“COVID took its toll on our team,” said Dr Arish Haider, an AKU alumnus volunteering at Karachi’s Field Isolation Centre, FIC, for COVID patients requiring quarantine space. “Some of our staff being uninvited at home out of fear, to others having breakdowns thinking of the wellbeing of our families. Yet we pulled through.”
In late March, Karachi, the country’s economic hub was placed under lockdown to prevent the disease spreading quickly through the heavily populated and congested city. The rising number of cases meant that there was a greater need for facilities to treat patients and to help them recover.
One of the people with large-scale disaster experience is AKU’s Dr Nuzhat Faruqui.
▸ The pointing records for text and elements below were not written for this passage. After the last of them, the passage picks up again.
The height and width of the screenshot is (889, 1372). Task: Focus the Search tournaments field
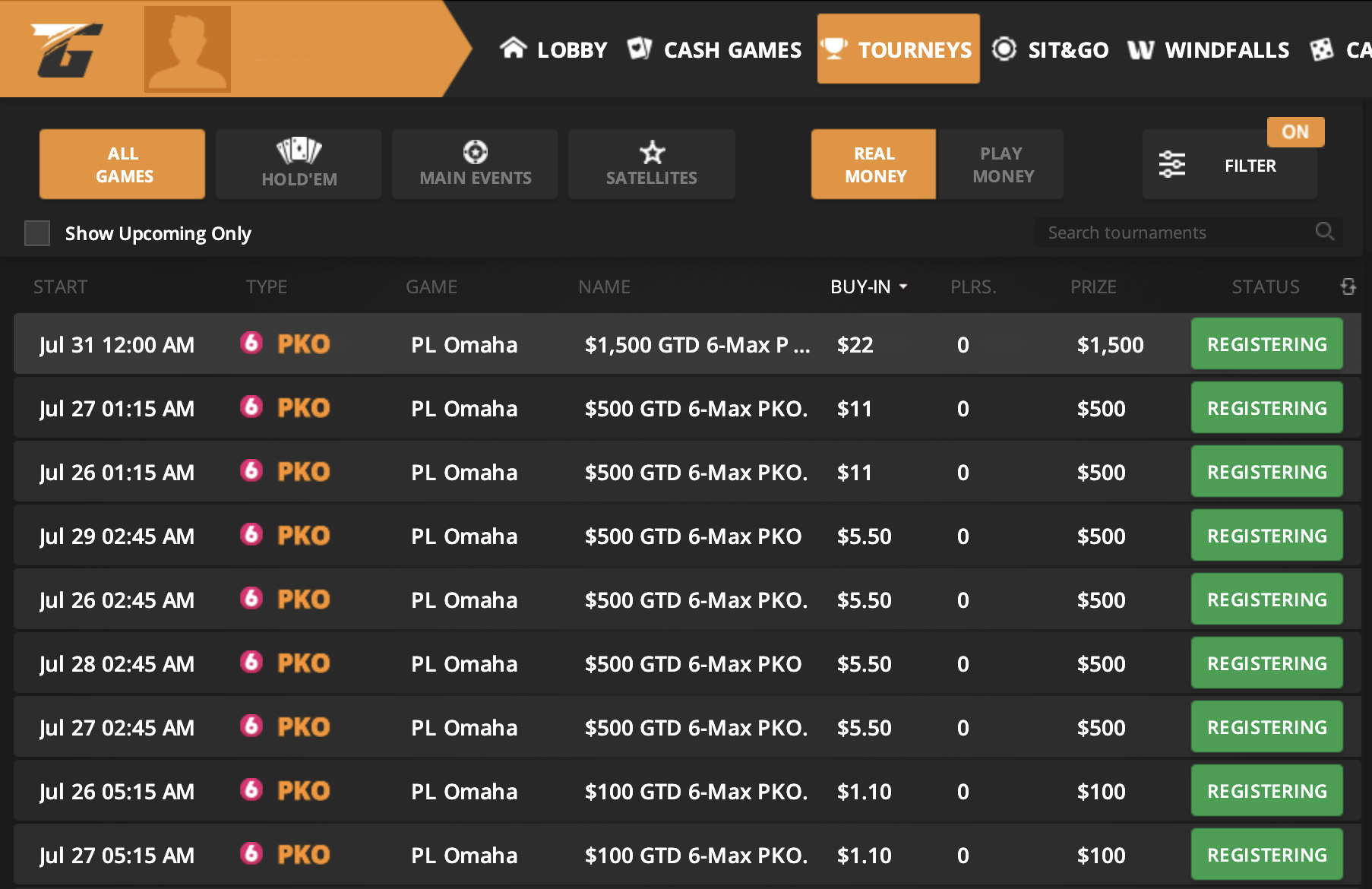coord(1174,233)
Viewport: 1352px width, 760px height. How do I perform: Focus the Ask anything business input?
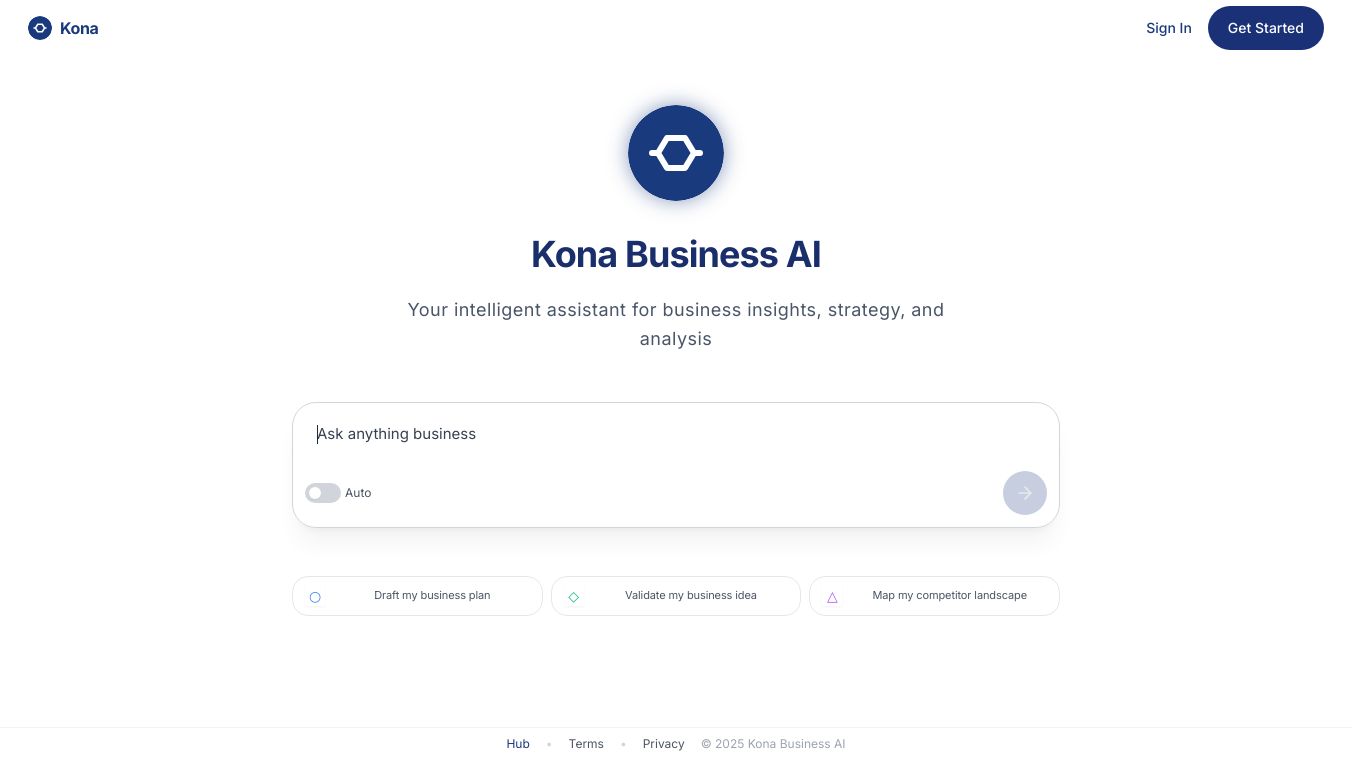pyautogui.click(x=676, y=434)
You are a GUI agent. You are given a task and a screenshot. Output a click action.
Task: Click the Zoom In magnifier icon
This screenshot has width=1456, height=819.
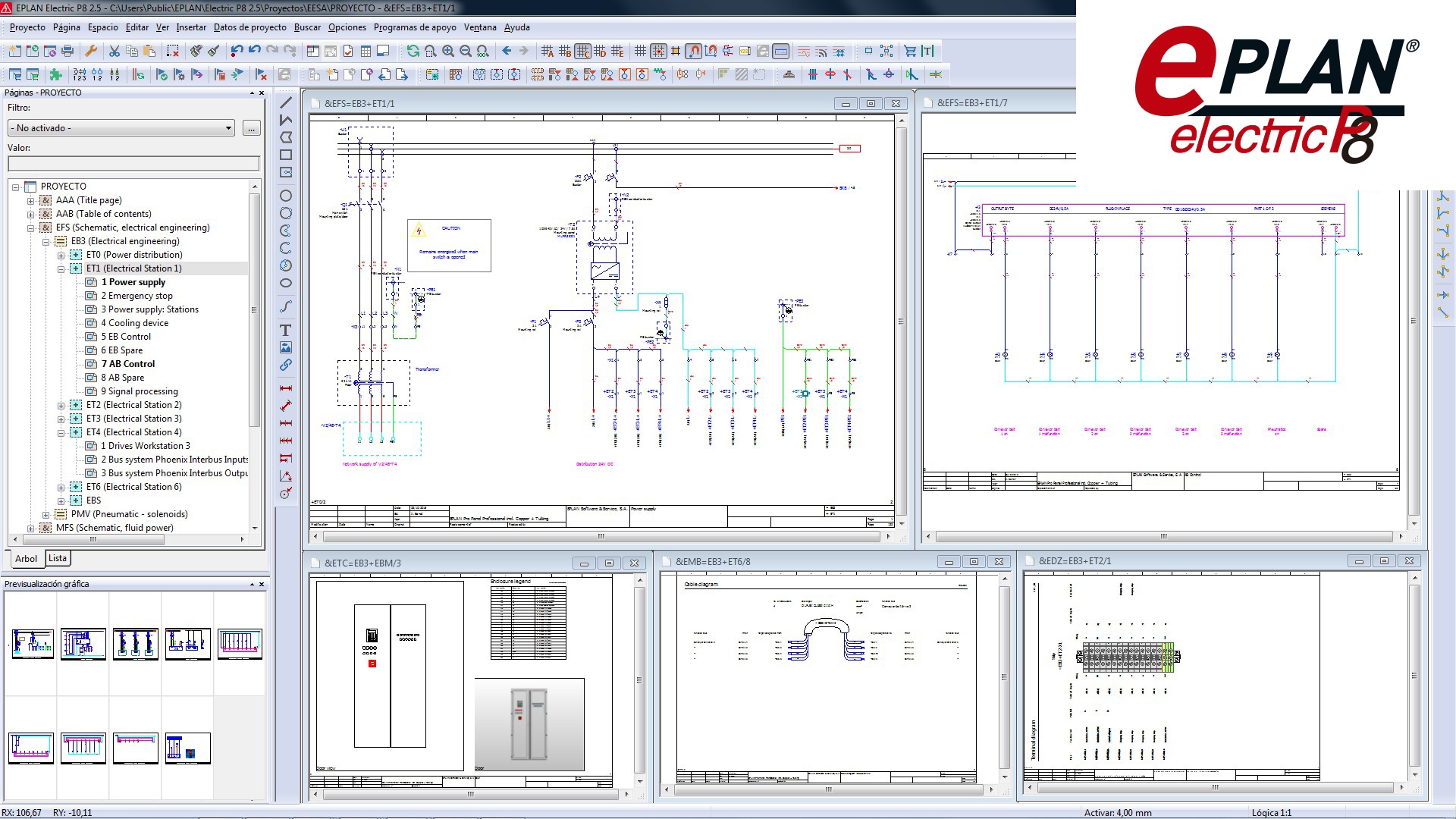[448, 52]

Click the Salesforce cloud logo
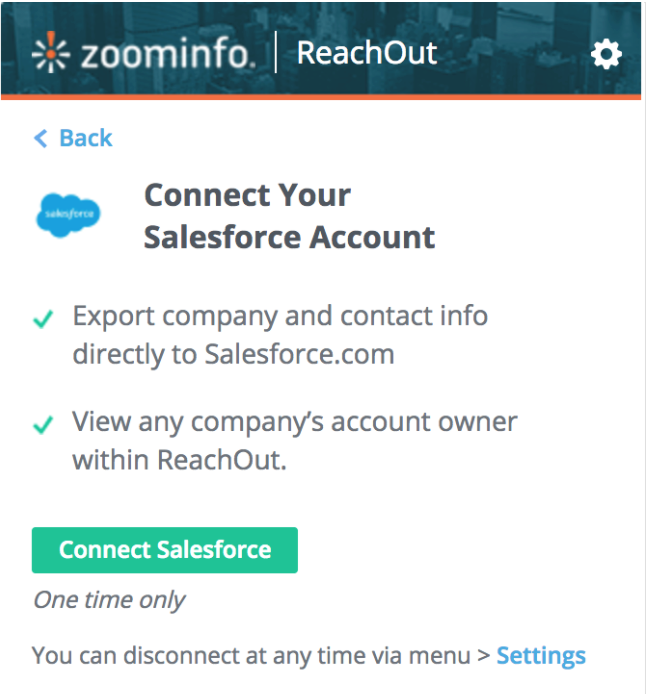coord(68,215)
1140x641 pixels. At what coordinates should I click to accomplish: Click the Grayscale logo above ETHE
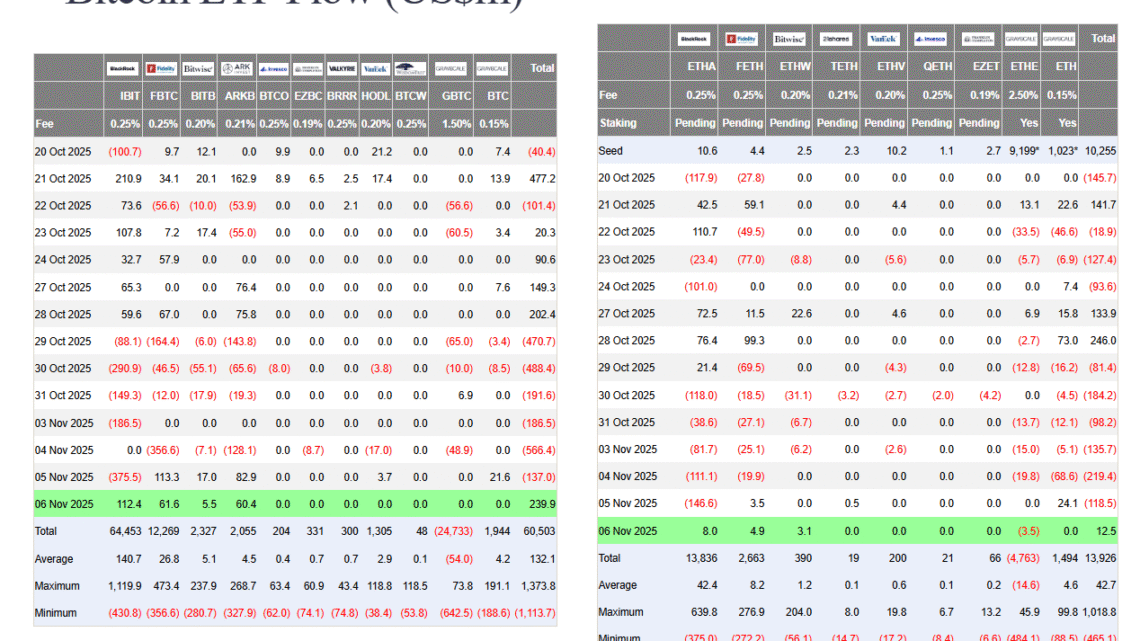click(x=1020, y=39)
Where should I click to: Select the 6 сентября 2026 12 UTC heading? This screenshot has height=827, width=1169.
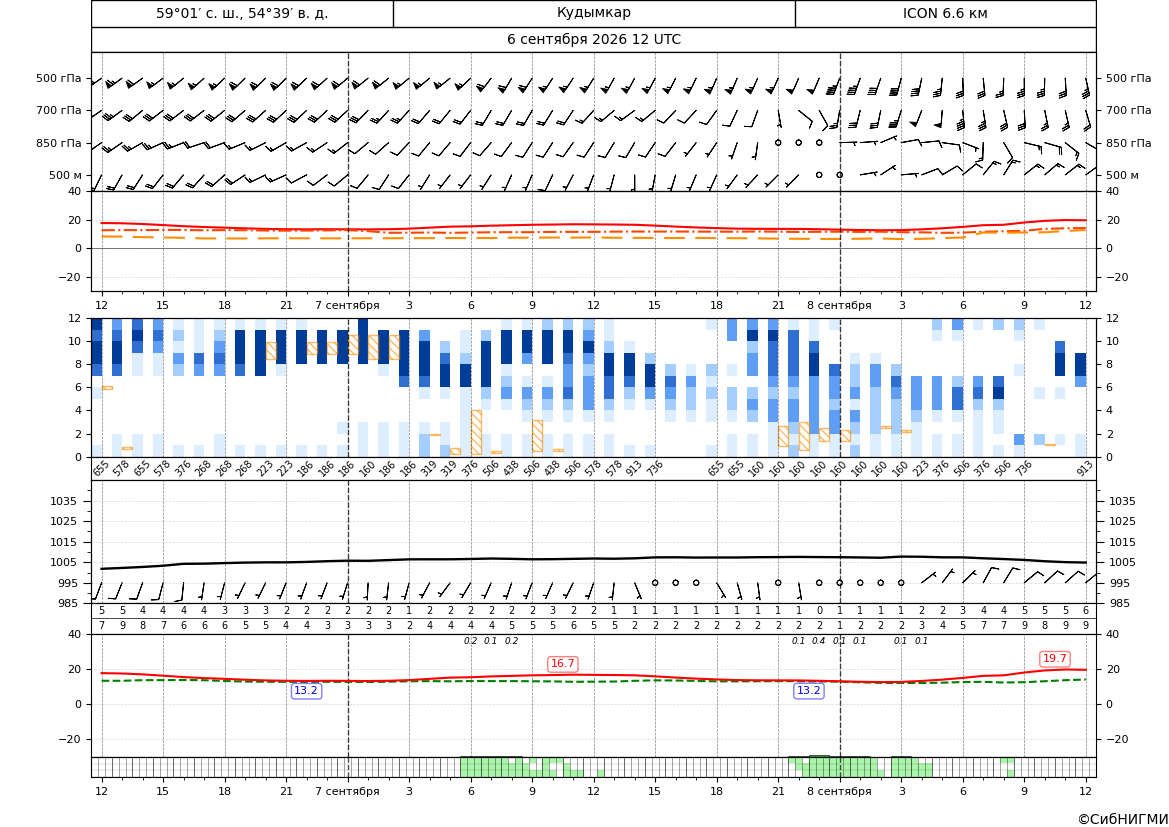(593, 40)
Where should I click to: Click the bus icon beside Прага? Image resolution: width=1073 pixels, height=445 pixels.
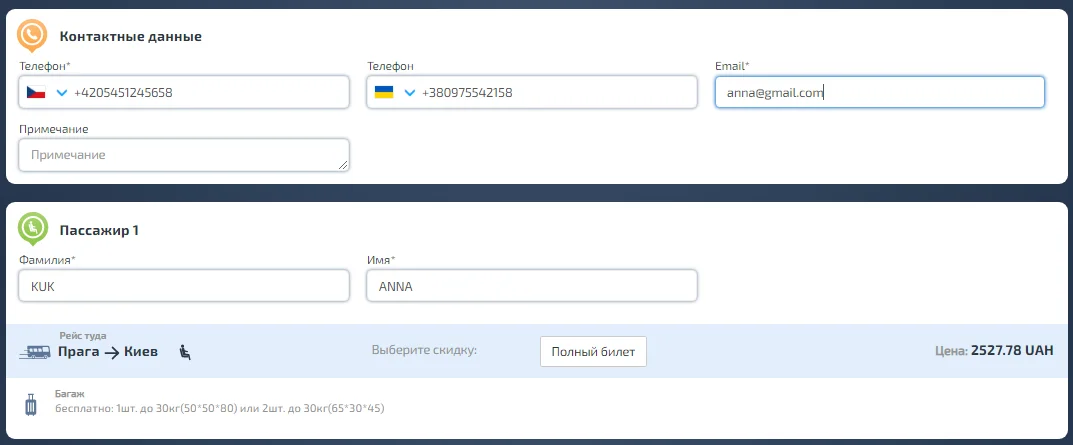[36, 352]
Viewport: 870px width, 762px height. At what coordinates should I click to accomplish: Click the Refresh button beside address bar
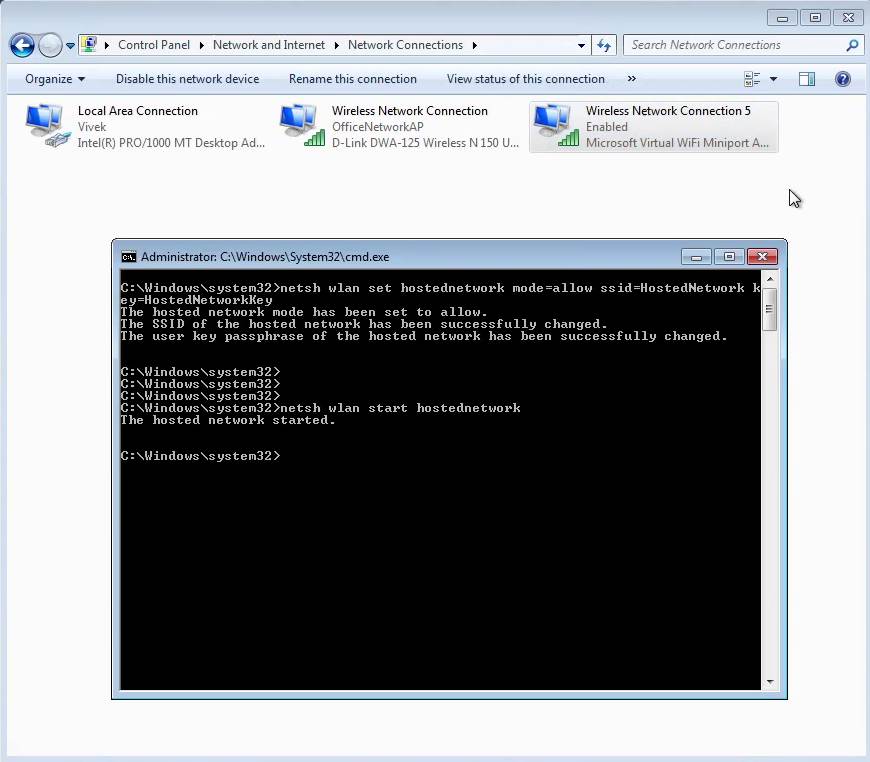pos(603,45)
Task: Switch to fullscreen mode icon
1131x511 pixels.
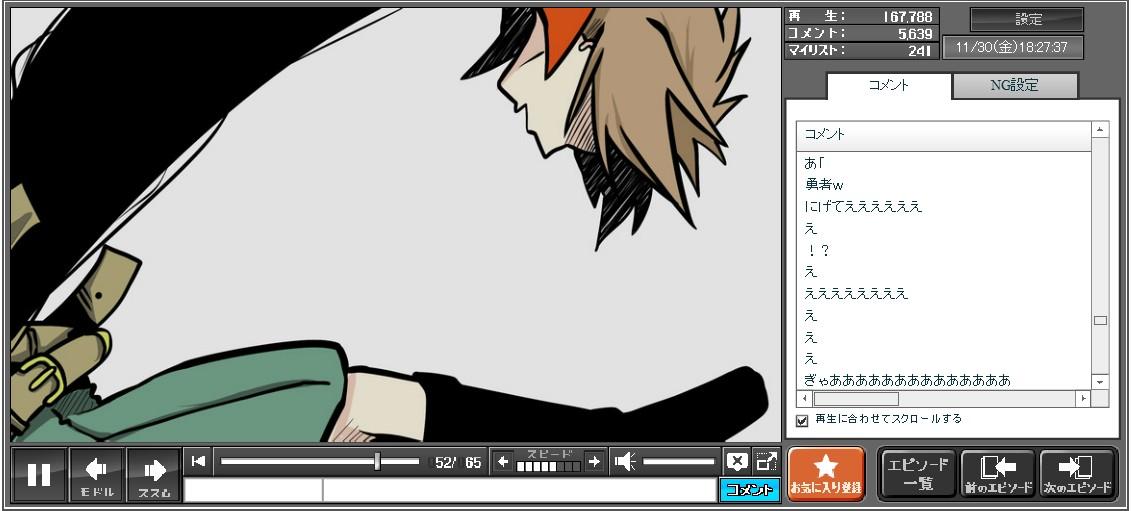Action: (x=766, y=461)
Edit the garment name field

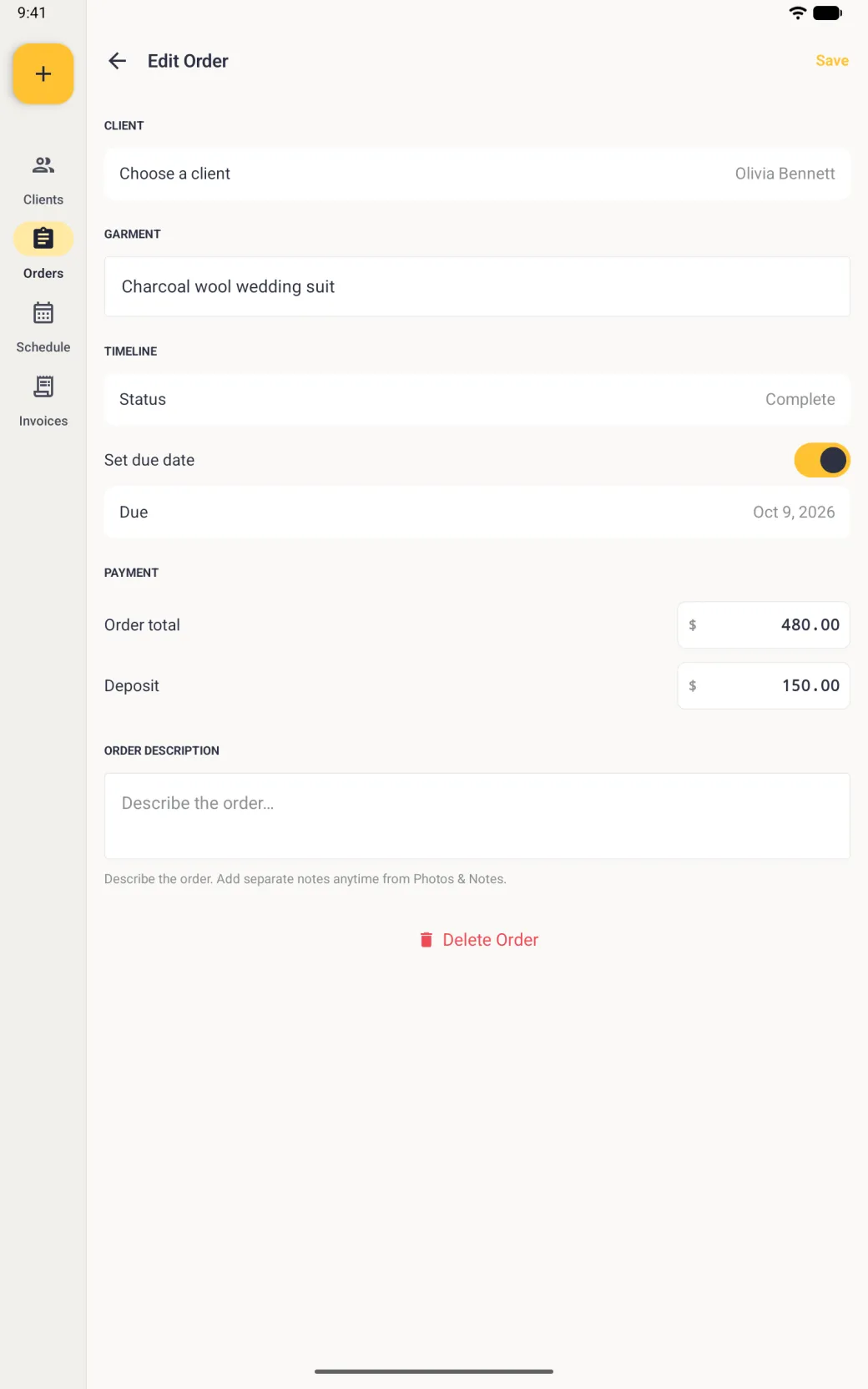477,286
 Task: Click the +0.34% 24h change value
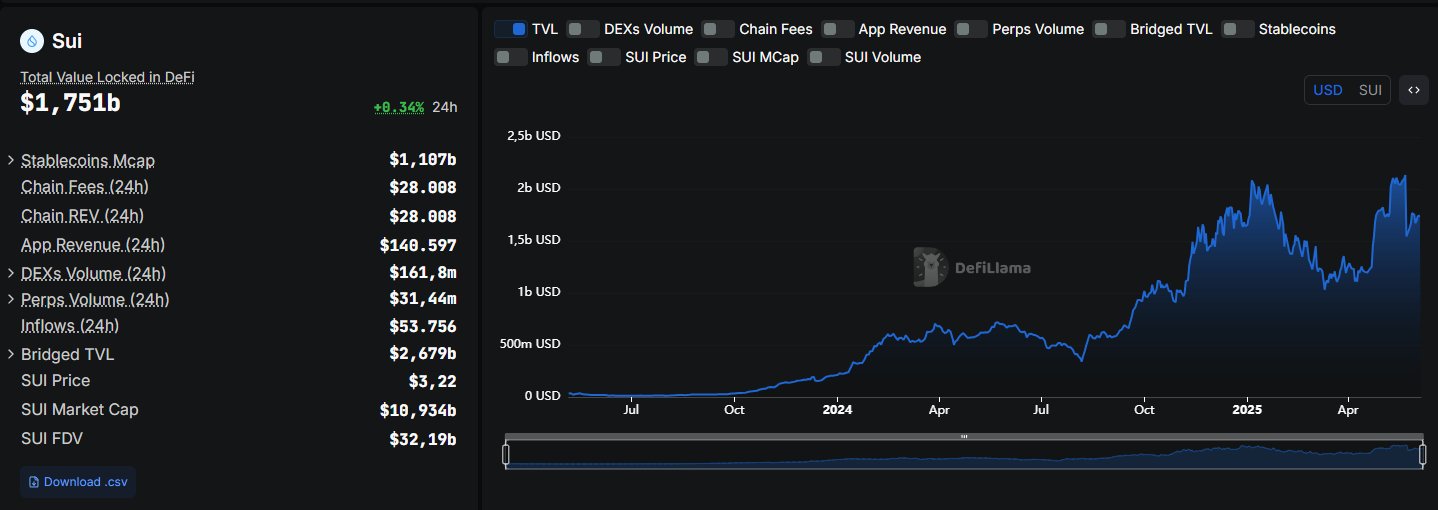(399, 107)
She was asked to help convert the sprawling halls of the Karachi Expo Centre, previously a hub for business conferences, into a planned 1,200 bed isolation and healthcare facility for coronavirus patients. In the next 36 hours, she was able to put together a core team from AKU – Dr Waris Ahmed, Dr Muneer Amanullah, and Dr Arish Haider – as well as a plan that was immediately approved by the Government.
And just 10 days later, the Field Isolation Centre was launched with all the key facilities and essential processes in place. With experience under their belt, what was the next step? All agreed that articulating the strategy and standard operating procedures to set-up and run temporary care facilities for COVID-19 patients was needed.
So the FIC core team together with other administrators compiled a 119-page manual that can be used across the country by any institution in Pakistan seeking to set up a temporary isolation centre.
Launched by Sindh Chief Minister Syed Murad Ali Shah, the handbook has been endorsed by the Pakistan Medical Association and the Medical Microbiology and Infectious Diseases Society of Pakistan. At the event, Dr Faruqui thanked the Sindh government and Pakistan Army for their support and for playing a key role in building the facility.
The manual has been put into immediate use to establish a second isolation unit in Karachi at the Pakistan Air Force Museum. It covers all of the FIC’s key functions from admitting and discharging patients to the use of personal protective equipment as well as the catering, accommodation, training, cleaning and infection control protocols needed to keep patients and staff safe and healthy. The handbook also contains scale maps highlighting the safe green zone and the red zone, or patient area, which illustrate how key processes work throughout the facility.
A feasibility analysis is also included to help judge a team’s preparedness to set up an isolation facility and to address key concerns such as site suitability and infrastructure requirements.